[Stored data]
Start of Block

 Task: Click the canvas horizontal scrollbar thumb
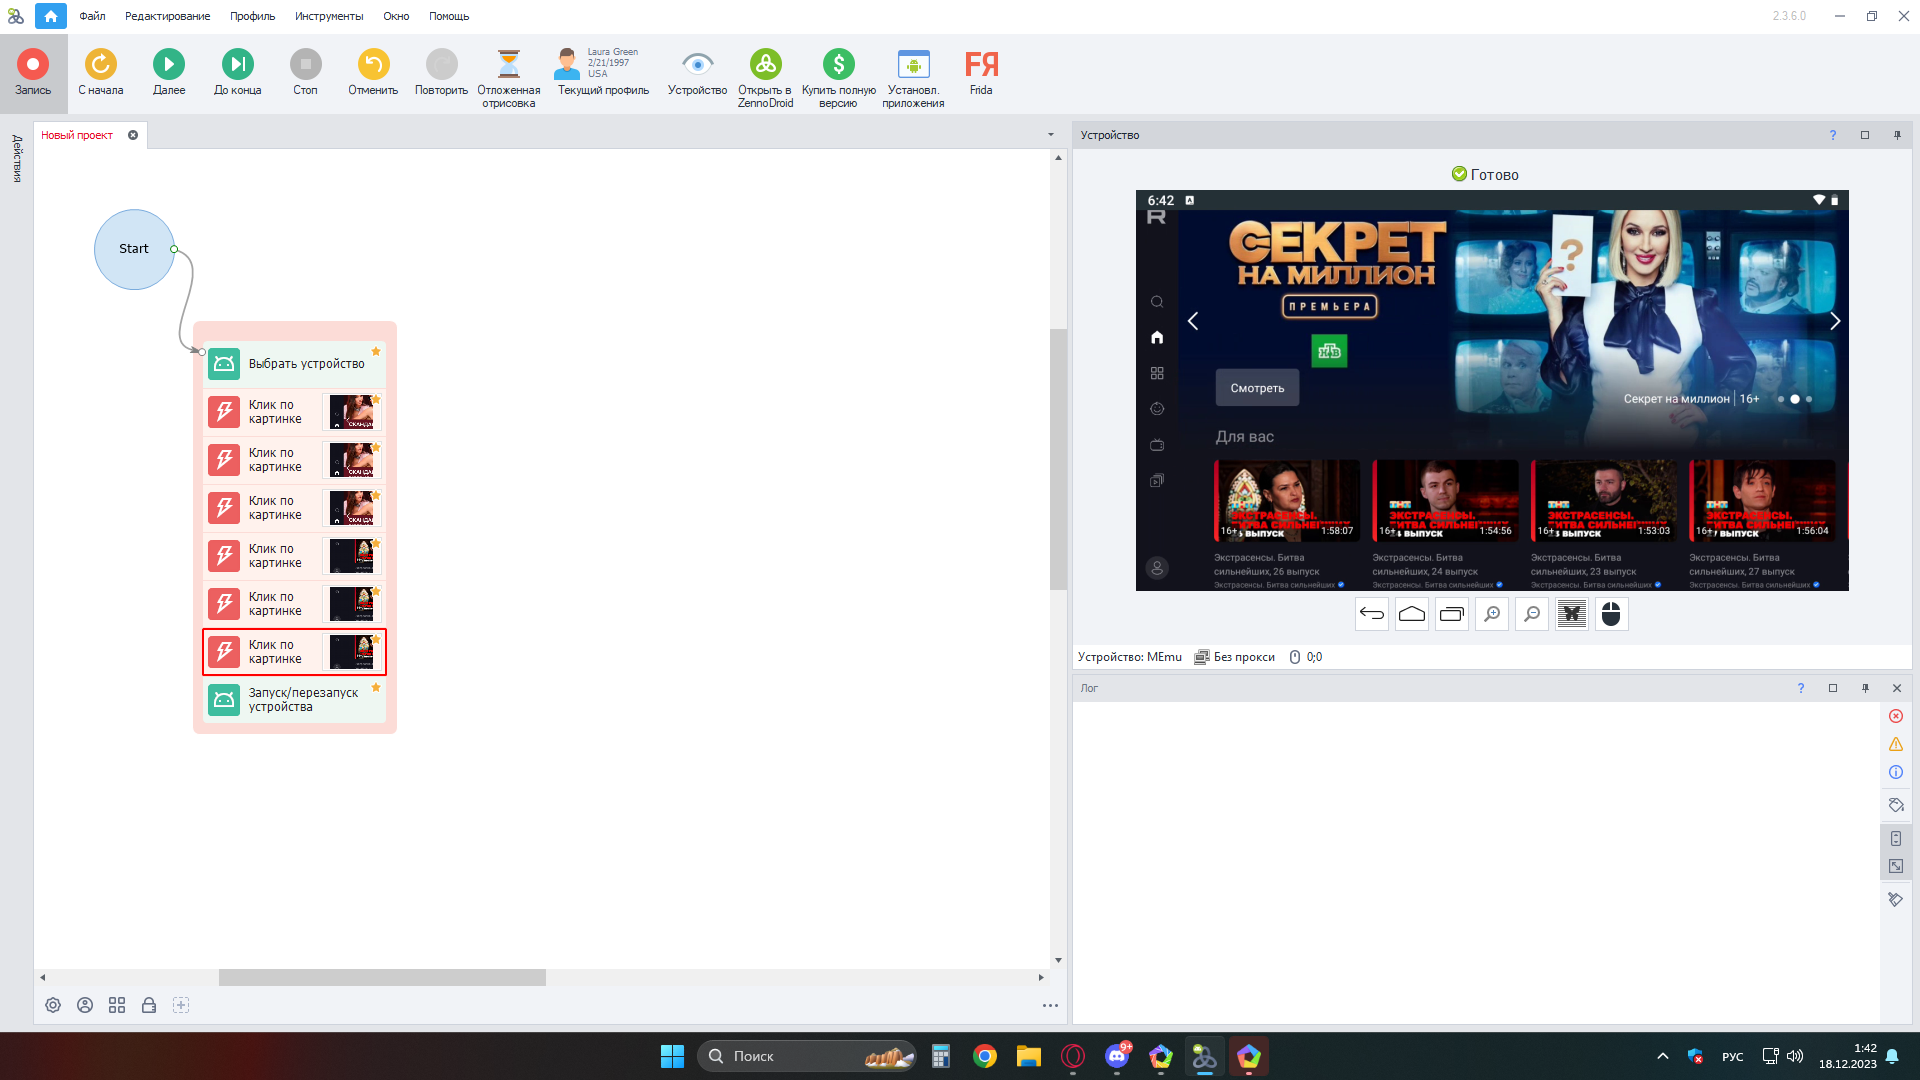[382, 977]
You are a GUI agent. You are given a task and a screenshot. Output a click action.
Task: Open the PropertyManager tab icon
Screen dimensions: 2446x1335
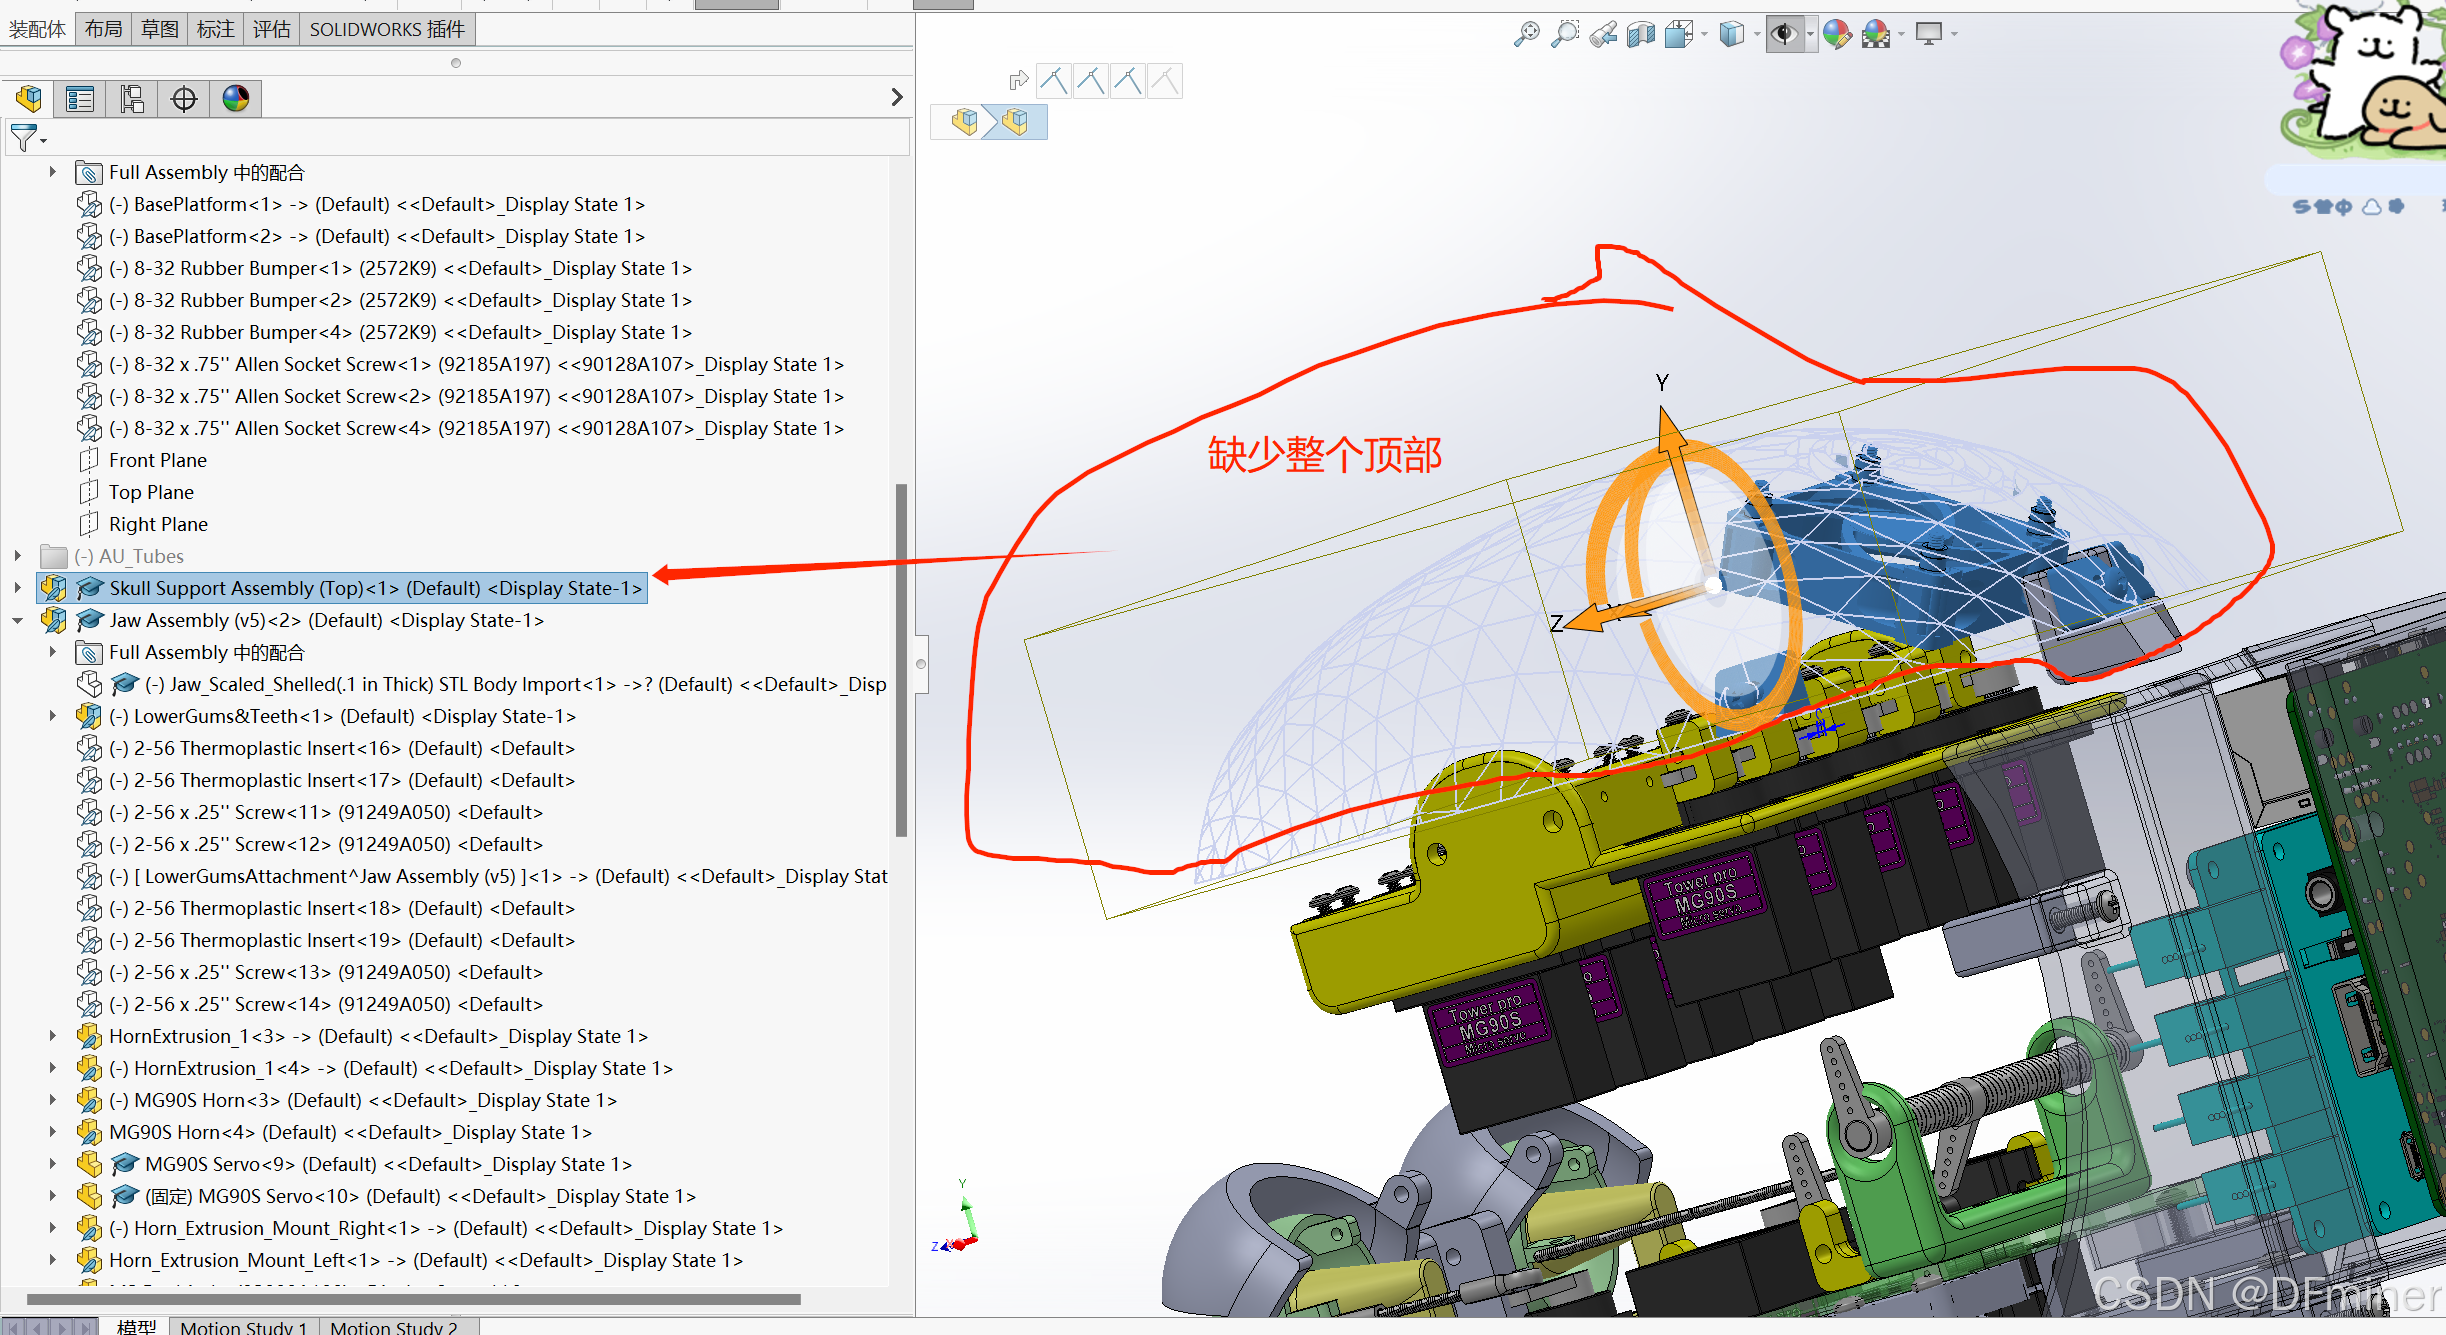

End of Block

Required action |
Reproduce each entry exactly as written, but leave out the images.

Written answer |
 Task: Click the canvas horizontal scrollbar thumb
[382, 977]
You are a GUI agent. You are given a task and a screenshot. Output a click action.
Task: Open the PropertyManager tab icon
Screen dimensions: 2446x1335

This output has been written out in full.